6. Miniaturization and Embedded/ Integrated Computing Devices • Technological convergence has been enabled by two key factors: • (1) the miniaturization of computers and computing devices; • (2) the embedding/integrating of computing devices into objects and environments.

7. Three Areas of Technological Convergence Affecting Ethics • Three converging technologies that raise ethical concerns are: • ambient intelligence (AmI) the convergence of (a) pervasive computing, (b) ubiquitous communication, and (c) intelligent user interfaces; • bioinformatics; • nanocomputing.

8. Ambient Intelligence (AmI) • Ambient intelligence (or AmI) is defined as a technology that enables people to live and work in environments that respond to them in “intelligent ways” (Aarts and Marzano, 2003; Brey, 2005; and Weber et al., 2005). • Consider the example of the “intelligent home” (Raisinghani, et al., 2004) described in the text.

9. AmI (Continued) • Three key technological components make AmI possible: • pervasive computing; • ubiquitous communication; • intelligent user interfaces (IUIs).

10. Pervasive Computing • According to the Centre for Pervasive Computing, pervasive computing is defined as: a computing environment where information and communication technology are “everywhere, for everyone, at all times.” • Computer technology is integrated in our environments – i.e., from “toys, milk cartons and desktops, to cars, factories, and whole city areas.”
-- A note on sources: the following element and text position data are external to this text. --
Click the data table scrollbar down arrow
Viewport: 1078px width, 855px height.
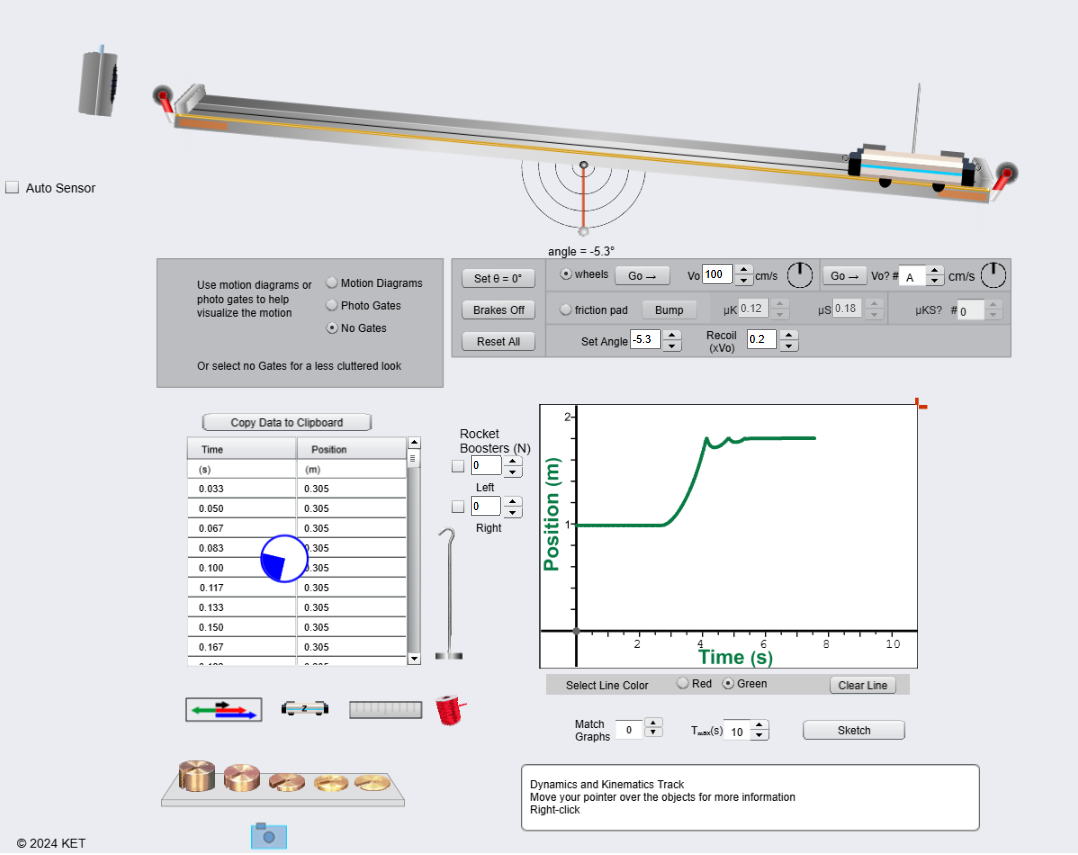(414, 658)
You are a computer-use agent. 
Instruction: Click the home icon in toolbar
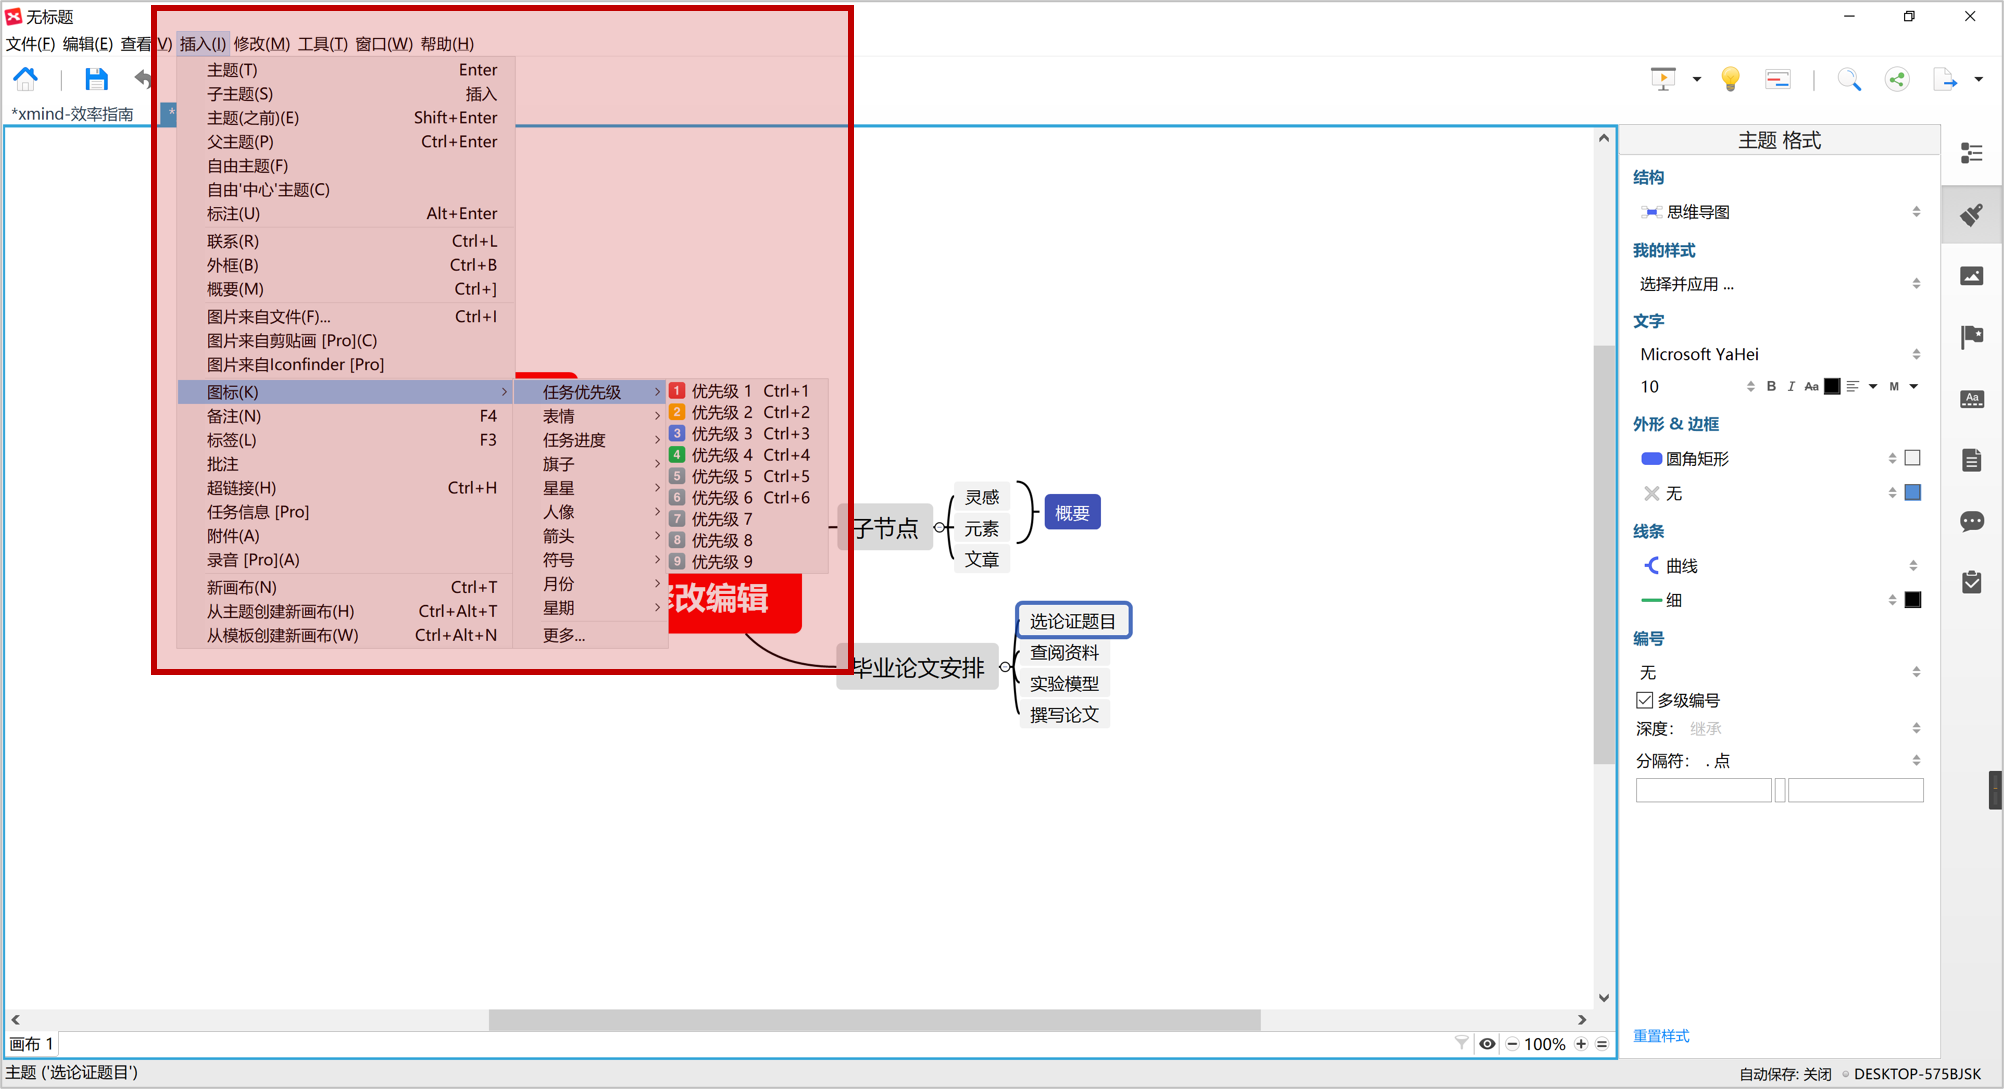click(26, 80)
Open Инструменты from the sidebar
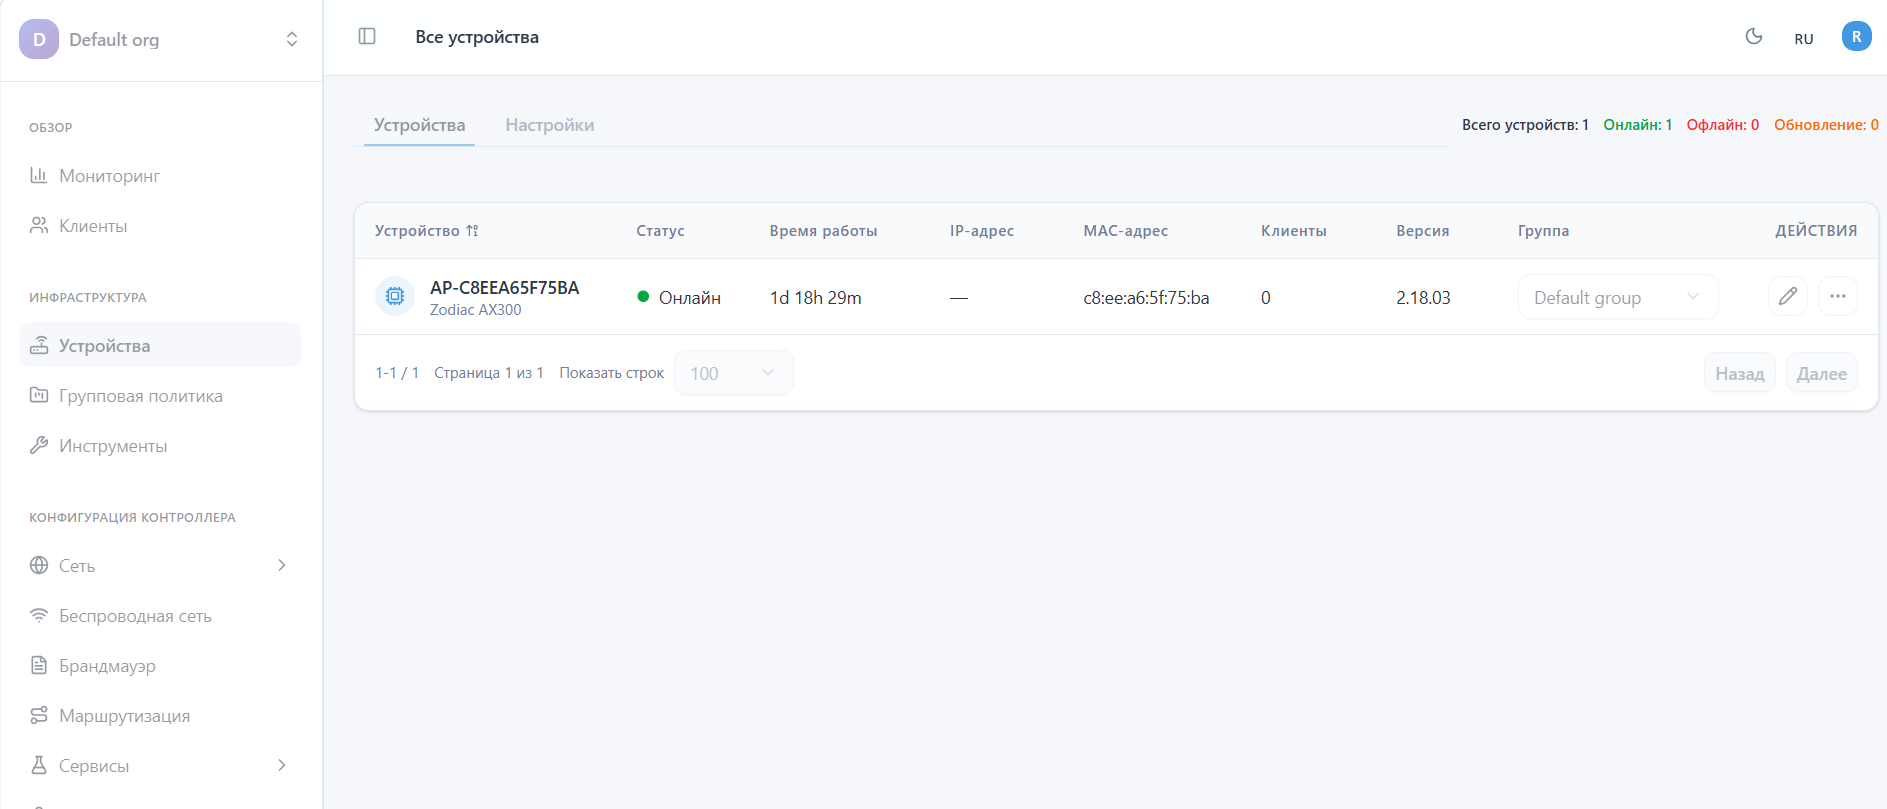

11. Pervasive Computing (Continued) • Pervasive computing is made possible because of the increasing ease with which circuits can be embedded into objects, including wearable, even disposable items. • Bütschi, Courant, and Hilty (2005) note that computing has already begun to pervade many dimensions of our lives. • For example, it pervades the work sphere, cars, public transportation systems, the health sector, the market, and our homes.

12. Pervasive Computing (Continued) • Pervasive computing is sometimes also referred to as ubiquitous computing (or ubicomp). • “Ubiquitous computing” was coined by Mark Weiser (1991), who envisioned “omnipresent computers” that serve people in their everyday lives, both at home and at work.

13. Pervasive Computing (Continued) • Adam Greenfield (2005) believes that ubiquitous or pervasive computing will insinuate itself much more thoroughly into our day-to-day activities than current Internet- and Web-based technologies. • For pervasive computing to operate at its full potential, however, continuous and ubiquitous communication between devices is also needed.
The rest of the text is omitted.